The verdict finally determined the fate of Azaria, though he is likely to appeal the ruling in the Supreme Court. Sentencing will come at a later date. The final outcome of this public, social and moral struggle has yet to be determined. The fact that Liberman, who supported Azaria in the first few weeks after the incident, took up Ya’alon’s position as defense minister, proves that it is not at all clear who will win in this fight. Azaria was convicted, but Ya’alon has been removed from office and is now sitting at home, plotting his revenge, while Liberman is now the minister of defense.

A riot broke out outside the court, when demonstrators from the far right, led by a group of fans of the Beitar Jerusalem soccer team, who calls themselves “La Familia,” began to attack journalists and demand Azaria’s release.

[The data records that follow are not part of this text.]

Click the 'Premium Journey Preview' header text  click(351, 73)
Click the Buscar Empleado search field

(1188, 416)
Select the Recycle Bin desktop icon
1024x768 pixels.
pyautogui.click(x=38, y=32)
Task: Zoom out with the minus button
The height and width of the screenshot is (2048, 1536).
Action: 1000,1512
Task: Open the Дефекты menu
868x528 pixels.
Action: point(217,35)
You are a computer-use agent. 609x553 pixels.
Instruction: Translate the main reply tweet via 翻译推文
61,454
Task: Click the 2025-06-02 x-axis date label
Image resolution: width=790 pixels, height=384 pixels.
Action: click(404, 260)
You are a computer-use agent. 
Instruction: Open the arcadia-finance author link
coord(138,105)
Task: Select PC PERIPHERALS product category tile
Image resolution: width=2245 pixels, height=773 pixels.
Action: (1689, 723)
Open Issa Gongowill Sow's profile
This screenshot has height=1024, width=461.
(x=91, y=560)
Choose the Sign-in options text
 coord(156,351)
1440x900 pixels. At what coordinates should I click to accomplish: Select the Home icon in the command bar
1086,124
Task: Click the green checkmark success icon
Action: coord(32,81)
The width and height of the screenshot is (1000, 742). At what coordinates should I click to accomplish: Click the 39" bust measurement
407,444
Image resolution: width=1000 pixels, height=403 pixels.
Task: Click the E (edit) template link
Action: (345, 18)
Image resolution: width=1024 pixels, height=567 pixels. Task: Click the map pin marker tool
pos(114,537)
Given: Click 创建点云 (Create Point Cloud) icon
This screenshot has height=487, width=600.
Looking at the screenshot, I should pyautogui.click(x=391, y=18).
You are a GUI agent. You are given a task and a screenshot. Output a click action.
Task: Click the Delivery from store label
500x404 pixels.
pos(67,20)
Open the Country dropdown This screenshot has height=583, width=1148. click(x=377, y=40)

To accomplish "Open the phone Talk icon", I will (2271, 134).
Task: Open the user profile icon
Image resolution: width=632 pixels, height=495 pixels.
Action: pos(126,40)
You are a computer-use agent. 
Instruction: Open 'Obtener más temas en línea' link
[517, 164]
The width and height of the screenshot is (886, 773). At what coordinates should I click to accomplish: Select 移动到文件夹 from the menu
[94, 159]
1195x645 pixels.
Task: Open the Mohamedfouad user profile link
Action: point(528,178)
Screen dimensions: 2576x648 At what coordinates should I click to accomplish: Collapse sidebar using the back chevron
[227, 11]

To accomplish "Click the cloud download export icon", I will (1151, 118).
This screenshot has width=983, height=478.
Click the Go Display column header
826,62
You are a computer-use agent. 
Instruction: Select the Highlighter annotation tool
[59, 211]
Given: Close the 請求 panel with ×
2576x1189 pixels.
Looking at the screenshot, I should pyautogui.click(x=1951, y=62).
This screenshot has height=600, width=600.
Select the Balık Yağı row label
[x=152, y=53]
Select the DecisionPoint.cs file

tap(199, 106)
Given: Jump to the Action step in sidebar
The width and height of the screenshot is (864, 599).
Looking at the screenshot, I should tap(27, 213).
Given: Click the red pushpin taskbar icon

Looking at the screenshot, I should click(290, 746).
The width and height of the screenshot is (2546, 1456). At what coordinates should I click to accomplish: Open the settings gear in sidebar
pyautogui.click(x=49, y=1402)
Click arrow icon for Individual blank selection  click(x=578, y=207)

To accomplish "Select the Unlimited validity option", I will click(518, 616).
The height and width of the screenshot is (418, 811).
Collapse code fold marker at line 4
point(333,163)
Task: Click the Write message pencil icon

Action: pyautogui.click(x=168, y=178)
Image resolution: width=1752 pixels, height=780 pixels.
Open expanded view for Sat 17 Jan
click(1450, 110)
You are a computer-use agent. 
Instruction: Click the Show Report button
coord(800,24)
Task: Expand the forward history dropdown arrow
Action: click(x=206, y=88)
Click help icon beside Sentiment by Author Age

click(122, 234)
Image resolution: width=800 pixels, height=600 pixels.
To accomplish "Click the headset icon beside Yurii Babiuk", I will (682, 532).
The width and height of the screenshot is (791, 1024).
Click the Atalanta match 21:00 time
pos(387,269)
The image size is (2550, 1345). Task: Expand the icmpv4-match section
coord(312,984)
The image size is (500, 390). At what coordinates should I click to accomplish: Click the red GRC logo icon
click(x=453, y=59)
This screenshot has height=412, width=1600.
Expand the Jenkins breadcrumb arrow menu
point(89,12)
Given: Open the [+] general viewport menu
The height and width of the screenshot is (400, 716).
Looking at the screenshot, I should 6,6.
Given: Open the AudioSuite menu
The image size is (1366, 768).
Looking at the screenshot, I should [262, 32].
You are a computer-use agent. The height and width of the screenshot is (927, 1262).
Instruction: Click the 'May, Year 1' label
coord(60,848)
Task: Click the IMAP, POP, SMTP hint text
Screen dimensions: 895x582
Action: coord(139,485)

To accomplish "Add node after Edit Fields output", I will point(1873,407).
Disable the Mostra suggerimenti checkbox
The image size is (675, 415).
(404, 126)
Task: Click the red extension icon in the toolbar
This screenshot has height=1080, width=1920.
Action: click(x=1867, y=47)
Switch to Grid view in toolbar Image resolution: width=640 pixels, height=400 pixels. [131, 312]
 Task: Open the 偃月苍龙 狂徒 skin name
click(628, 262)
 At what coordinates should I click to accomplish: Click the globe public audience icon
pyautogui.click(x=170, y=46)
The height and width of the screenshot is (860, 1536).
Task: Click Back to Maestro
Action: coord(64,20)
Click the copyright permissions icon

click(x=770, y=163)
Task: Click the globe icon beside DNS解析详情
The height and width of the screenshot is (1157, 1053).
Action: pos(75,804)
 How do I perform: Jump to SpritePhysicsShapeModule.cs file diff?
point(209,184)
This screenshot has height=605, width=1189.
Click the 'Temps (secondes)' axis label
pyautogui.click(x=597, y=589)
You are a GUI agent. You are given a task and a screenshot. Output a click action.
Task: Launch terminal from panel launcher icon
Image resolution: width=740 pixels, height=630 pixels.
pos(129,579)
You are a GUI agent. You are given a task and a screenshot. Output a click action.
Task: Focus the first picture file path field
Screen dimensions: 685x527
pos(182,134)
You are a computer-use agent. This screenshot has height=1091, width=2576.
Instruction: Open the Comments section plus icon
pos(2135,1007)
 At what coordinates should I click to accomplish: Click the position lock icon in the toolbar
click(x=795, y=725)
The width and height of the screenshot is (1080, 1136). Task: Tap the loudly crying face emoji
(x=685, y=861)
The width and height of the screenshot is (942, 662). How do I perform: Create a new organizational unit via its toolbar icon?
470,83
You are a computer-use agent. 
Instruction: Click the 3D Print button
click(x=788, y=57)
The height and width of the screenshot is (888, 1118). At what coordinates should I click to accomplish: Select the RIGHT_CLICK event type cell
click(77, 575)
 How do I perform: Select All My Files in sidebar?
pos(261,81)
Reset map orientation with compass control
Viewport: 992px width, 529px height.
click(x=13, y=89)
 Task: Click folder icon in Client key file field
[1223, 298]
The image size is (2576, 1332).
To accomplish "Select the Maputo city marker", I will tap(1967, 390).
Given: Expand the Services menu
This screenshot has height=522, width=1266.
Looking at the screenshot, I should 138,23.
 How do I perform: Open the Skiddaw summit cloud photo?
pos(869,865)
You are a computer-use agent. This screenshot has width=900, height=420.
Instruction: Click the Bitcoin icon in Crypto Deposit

The verdict confirms the IDF’s values, the chain of command and the orders for opening fire. On the other hand, everything else remains open, exposed and hemorrhaging. Israeli society is in a very different place from that championed by the panel of judges, led by Col. Maya Heller. The court ruled that Azaria’s comment after shooting the terrorist — “He deserved to die” — was unacceptable.

According to large swaths of Israelis, these comments were, in fact, completely acceptable, while the verdict was unfounded. The outcome of this conflict has yet to be determined.